当館では、『大漢和辞典』を始めとする漢和辞典を発行する大修館書店が、漢字や漢詩・漢文などに関するさまざまな情報を提供していきます。

漢字Q&A

漢字Q&A

以前の漢字文化資料館で掲載していた記事です。2008 年以前の古い記事のため、ご留意ください。

Q0317
「歴」を「厂」、「国」を「囗」と書くことがありますが、いつごろからこのように略されるようになったのですか?

A

一般的に申しますと、多くの場合、略字の起源についてはよくわからないものです。そもそも略字とは、だれか個人が作り出すというよりは、自然発生的に生まれていくものです。しかも、略字が使われるのは基本的にプライベートな場面であって、オフィシャルな文書の中には、記録が残りにくいのです。
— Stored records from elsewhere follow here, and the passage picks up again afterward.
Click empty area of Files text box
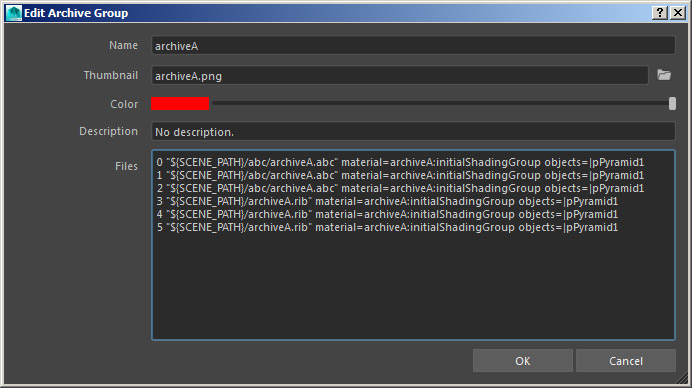The image size is (692, 388). click(413, 287)
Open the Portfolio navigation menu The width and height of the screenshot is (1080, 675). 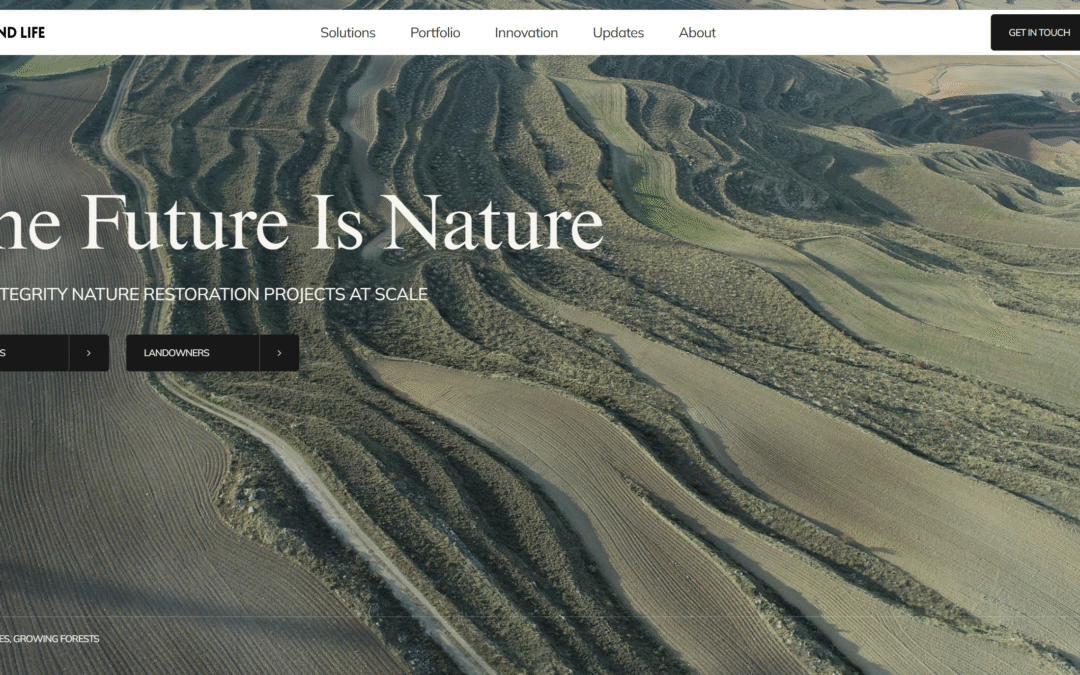pyautogui.click(x=435, y=32)
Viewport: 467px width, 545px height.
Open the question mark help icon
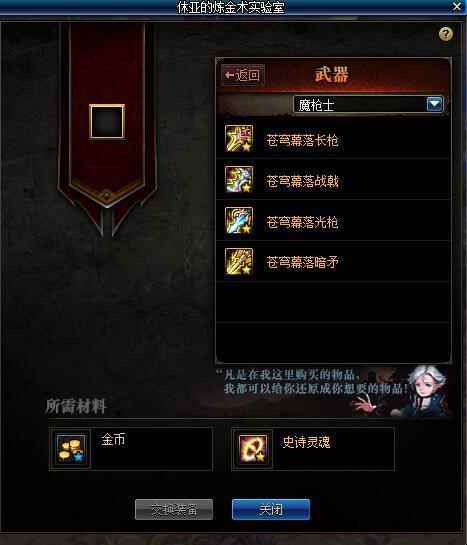click(445, 34)

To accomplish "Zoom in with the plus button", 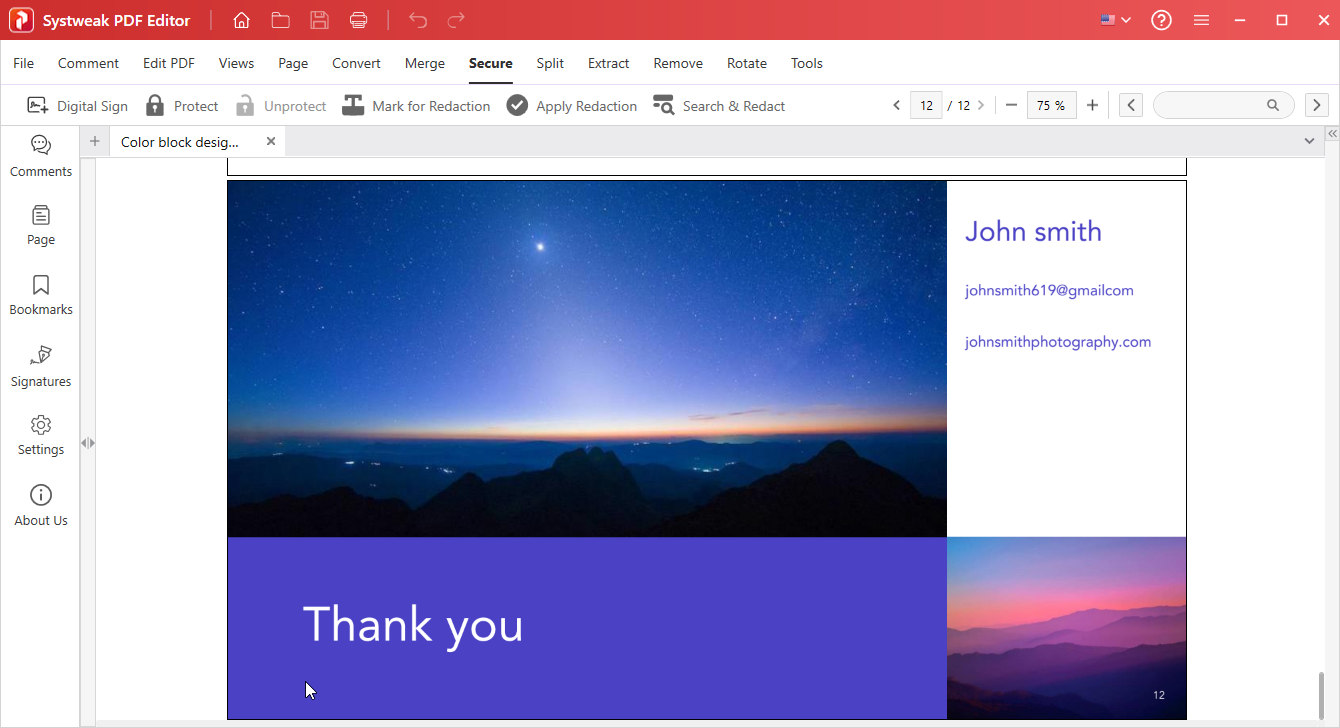I will pyautogui.click(x=1092, y=105).
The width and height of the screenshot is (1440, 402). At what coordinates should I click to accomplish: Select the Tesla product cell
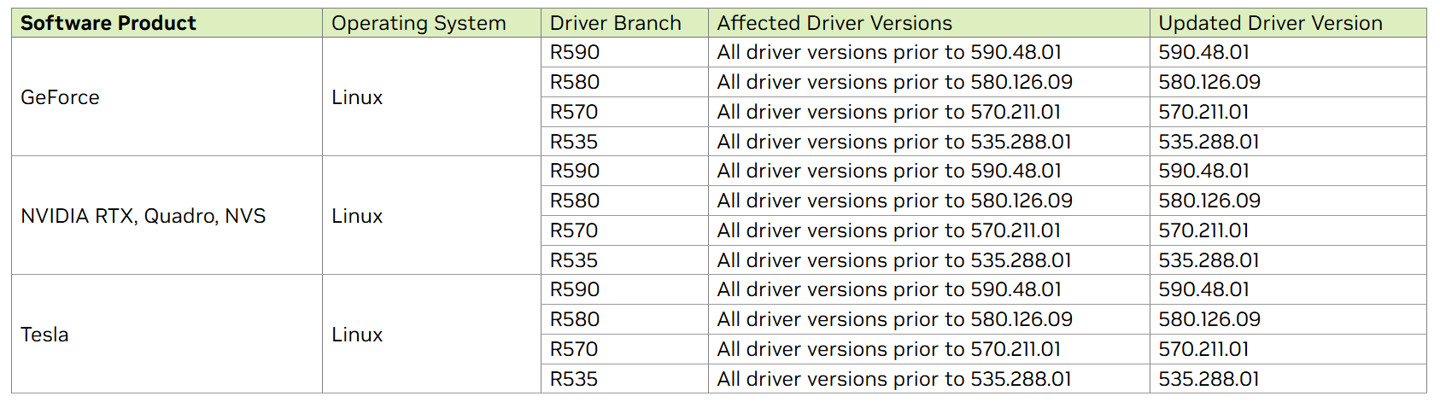coord(45,335)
「歴」についてはまさにそのケースで、私が調べた範囲では、はっきりとしたことはわかりませんでした。
しかし、「国」については、ちょっとおもしろいことがわかりました。『大漢和辞典』で「囗」を引いてみると、まず最初に「めぐる」という意味が載っています。ところがその少し後に、「國の古字」としても使われた、という記述があるのです。
おもしろいのはその先で、その用例として、『商子(しょうし)』という書物の中に、「民弱囗強、囗強民弱」という文章が引かれているのです。現代日本語に訳せば、「民が弱ければ国は強く、国が強ければ民は弱い」とでもなるでしょうか。
この『商子』という書物は、『商君書(しょうくんしょ)』とも呼ばれるもので、中国の戦国時代末(紀元前3世紀)に書かれたとされています。だとすると、そんなに古いころから、「国(國)」を「囗」と書く書き方が存在したということになります。
とはいえ、それは、「国(國)」を省略して「囗」と書いたというわけではなさそうです。「古字」というのは、古くは「国(國)」を「囗」と書いた、という意味を表す専門用語ですから。むしろ、もともと「囗」と書いていたものを、後になって「国(國)」と書くようになった、という方が正しいわけです。
以上からすると、いま「国」を省略して「囗」と書く人がいるとすれば、その人は、いわば先祖返りをしているわけです。漢字というのは、このように、一方通行ではない変化を見せることもあるのです。